Christie’s stock tactic of empowered and disproportionate abuse in response to any inquiry cannot really work when his interrogators are on his side; calling a conservative questioner an idiot to keep from having to answer the question won’t work in his own party’s primary.

And though other Republican candidates would try to overcome Christie’s problems by going further to the right and busting everyone else for being a ‘Republican In Name Only’, Christie’s fundamental selling point on a national level was that he was a conservative who could win in a blue state — the sort of conservative built not for the primary but the general election, someone too big to sweat the small-stuff of right-wing slugfests when he could smarm and roll his eyes past the early entrants. And, even if that could still work — and it cannot — Republicans have not forgotten when he hugged US President Barack Obama during the Hurricane Sandy relief nor how he used his keynote at the 2012 Republican National Convention to toot his own horn and highlight his own accomplishments rather than present to a national prime-time audience an argument for electing Mitt Romney to the presidency.

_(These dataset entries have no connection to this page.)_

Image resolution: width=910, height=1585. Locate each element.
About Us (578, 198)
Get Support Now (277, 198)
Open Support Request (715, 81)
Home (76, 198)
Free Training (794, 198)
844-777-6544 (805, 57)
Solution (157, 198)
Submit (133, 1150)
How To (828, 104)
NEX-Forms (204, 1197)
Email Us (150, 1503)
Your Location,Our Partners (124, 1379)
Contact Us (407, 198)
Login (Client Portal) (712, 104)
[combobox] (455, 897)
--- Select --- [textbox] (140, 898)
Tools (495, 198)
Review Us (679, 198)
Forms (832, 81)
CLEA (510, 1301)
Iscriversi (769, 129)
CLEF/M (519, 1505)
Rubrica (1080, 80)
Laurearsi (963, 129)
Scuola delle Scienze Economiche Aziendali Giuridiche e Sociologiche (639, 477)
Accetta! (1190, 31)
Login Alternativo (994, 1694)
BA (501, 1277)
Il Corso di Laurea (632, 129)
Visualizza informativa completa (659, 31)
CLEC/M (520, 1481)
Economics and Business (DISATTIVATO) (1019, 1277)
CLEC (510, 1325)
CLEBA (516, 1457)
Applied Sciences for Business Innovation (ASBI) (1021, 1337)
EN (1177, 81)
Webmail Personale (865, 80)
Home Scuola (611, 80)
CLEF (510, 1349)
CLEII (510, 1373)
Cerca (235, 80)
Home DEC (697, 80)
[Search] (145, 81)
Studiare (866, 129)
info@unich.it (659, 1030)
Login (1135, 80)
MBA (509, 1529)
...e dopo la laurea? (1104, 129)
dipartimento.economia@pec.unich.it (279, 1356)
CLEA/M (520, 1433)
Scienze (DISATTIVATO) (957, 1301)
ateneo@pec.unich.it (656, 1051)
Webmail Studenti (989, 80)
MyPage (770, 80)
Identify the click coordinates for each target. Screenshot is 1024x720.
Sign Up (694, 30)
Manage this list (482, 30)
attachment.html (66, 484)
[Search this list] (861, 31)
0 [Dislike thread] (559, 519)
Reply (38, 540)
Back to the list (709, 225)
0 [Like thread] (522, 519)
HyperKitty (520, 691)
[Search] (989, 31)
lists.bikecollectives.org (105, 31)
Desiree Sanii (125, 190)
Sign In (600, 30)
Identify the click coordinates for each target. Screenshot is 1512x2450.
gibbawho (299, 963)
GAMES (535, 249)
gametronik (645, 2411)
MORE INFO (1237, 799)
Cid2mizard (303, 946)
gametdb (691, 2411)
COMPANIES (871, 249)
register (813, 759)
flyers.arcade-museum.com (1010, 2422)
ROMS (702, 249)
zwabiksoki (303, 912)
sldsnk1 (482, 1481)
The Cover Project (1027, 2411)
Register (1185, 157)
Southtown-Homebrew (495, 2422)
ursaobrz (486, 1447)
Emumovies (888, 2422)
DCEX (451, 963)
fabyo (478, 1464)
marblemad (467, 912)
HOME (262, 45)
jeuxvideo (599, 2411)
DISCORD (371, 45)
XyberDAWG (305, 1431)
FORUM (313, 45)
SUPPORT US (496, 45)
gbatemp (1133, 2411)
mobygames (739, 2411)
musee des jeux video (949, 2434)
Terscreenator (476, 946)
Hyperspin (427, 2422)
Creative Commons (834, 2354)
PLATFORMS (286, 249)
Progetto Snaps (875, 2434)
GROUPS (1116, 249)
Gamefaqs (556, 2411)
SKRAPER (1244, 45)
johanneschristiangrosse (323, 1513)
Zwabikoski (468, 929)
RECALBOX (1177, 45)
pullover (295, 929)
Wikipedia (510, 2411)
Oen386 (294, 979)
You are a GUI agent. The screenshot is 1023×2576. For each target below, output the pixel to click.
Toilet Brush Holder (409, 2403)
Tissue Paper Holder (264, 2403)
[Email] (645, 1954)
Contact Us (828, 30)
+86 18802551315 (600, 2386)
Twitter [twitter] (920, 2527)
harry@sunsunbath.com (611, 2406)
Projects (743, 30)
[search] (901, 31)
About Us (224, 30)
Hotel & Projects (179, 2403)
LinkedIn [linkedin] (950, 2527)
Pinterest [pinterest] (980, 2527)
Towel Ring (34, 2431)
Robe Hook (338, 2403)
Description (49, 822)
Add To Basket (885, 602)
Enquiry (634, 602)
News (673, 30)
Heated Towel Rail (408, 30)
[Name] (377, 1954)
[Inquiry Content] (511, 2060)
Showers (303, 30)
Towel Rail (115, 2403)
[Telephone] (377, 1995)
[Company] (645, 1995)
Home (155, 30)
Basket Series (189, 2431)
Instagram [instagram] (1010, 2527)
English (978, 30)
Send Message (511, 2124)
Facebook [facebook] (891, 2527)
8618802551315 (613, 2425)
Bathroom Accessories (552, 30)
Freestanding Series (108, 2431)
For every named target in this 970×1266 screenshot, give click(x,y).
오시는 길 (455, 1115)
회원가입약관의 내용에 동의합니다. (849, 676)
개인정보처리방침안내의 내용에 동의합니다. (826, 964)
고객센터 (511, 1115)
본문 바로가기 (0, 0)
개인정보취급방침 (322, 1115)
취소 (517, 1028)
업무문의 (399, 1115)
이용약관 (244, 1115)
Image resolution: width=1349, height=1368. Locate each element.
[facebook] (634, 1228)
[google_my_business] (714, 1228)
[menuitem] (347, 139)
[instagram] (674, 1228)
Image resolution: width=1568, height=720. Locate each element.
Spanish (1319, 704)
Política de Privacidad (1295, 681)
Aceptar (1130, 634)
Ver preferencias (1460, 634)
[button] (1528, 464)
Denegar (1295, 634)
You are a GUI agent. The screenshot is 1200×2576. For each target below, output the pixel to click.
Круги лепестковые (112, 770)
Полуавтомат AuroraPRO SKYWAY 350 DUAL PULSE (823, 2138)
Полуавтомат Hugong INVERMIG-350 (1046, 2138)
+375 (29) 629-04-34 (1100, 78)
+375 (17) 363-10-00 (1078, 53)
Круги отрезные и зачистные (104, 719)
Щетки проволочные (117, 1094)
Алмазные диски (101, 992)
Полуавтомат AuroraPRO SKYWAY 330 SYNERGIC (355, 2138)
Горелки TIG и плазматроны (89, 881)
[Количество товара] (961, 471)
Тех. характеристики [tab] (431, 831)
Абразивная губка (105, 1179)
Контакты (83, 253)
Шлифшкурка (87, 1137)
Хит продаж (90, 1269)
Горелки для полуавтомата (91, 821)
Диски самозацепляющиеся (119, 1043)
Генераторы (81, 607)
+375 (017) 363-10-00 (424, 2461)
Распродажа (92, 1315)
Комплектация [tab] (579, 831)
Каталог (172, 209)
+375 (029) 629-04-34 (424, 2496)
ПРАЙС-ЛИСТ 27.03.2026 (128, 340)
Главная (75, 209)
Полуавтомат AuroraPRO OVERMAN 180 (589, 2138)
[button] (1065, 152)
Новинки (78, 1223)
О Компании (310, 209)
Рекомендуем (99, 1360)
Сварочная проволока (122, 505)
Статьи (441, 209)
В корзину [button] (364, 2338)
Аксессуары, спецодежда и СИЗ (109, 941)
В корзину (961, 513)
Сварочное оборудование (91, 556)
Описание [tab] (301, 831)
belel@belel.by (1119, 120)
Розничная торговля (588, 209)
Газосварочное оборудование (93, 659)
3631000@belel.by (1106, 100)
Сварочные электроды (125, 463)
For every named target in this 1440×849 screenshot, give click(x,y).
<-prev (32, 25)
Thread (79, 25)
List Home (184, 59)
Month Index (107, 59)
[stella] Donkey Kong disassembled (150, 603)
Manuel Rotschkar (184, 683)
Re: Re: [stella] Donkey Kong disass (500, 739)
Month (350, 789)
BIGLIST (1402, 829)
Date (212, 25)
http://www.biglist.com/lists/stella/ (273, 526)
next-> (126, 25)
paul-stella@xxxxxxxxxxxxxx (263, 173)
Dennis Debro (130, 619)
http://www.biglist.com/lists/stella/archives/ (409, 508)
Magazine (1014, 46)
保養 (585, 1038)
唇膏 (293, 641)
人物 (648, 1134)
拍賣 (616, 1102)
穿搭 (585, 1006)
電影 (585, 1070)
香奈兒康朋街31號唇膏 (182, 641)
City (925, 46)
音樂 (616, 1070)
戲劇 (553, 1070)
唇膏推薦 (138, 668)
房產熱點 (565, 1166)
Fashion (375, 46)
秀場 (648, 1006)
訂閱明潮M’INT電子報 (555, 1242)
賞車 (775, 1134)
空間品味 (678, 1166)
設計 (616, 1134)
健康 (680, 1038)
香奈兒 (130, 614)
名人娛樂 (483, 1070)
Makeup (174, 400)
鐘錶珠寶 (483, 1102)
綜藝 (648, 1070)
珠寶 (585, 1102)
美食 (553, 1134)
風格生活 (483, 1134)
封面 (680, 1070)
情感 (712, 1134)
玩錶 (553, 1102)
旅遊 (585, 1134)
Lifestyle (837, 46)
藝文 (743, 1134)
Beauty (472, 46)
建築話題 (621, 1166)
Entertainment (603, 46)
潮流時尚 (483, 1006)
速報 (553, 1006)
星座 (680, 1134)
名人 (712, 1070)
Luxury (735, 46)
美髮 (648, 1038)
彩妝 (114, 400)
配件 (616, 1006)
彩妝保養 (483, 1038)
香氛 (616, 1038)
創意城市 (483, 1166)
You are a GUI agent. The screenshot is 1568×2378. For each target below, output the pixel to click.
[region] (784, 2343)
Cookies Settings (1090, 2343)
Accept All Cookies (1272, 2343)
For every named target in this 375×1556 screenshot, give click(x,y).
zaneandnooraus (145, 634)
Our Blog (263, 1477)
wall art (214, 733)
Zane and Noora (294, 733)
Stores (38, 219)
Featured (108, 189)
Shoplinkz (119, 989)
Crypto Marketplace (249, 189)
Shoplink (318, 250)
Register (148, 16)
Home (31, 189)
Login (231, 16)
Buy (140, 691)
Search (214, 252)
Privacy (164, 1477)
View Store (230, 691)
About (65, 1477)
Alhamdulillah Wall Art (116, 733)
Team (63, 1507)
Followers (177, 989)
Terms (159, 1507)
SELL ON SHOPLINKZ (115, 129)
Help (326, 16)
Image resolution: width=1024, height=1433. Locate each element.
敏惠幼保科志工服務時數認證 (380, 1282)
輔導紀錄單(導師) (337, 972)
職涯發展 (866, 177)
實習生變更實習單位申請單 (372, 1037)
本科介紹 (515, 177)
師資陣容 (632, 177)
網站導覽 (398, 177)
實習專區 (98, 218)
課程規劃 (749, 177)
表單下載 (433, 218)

The most dynamic and interesting thing Christie could do now would be to pivot left — bully his fellow Republicans for living in the past when it comes to Obamacare and same-sex marriage, tell them to get real, get a life and get with the 21st Century. He could tell audiences that the other candidates could never win because they do not get it, stomp across the stage like a conservative Howard Beale delivering a purple-state reckoning to every schoolyard joker trying to build a government in a sandbox instead of in the real world where bullies can kick them apart and deliver real-life lessons. It would be mesmerising. But that is completely unrealistic, because it would stop the end goals of the Chris-Christie-for-Chris-Christie train — the local to nowhere that stops at every ATM. That truth-teller schtick only pays the bills if you believe it, and the only people Christie has ever kicked on his way up have been straw men and targets of opportunity. He does not swing at big chequebooks or institutions, certainly nothing solid enough to bruise the glad hand.

And, when this is all over, if no indictments hold, having outclassed dead-enders like Carly Fiorina, Ben Carson, George Pataki, Bobby Jindal and a few others, he will be there at the top, with Donald Trump — brands to the last, available to speak for certain fees, never having sold out apart from that first fatal sale that embarked on a life that reached its soul terminus here. Christie and Trump will win by losing the primary, defining themselves by the straw men who never really stopped them because they always wanted to be stopped. Chris Christie — bully, truth-speaker, authentic Springsteen-wanking road-thunderer — will be Jersey and authentic and real until he dies, still Trumpily counting out c-notes from fans who assume that America went wrong when, for some reason, the market did not choose him. He will walk away with the kind of premium identity that normally accompanies only the most expensive and exclusive resorts and restaurants, only this time about the most authentically tough and Jersey suburban realists and fighters.

It will be very Springsteen (in everything but the politics) and it will be $100,000 (Dh367,800) per speaking engagement and everyone will be very sorry for “the haters and losers” who cannot see the grand plan.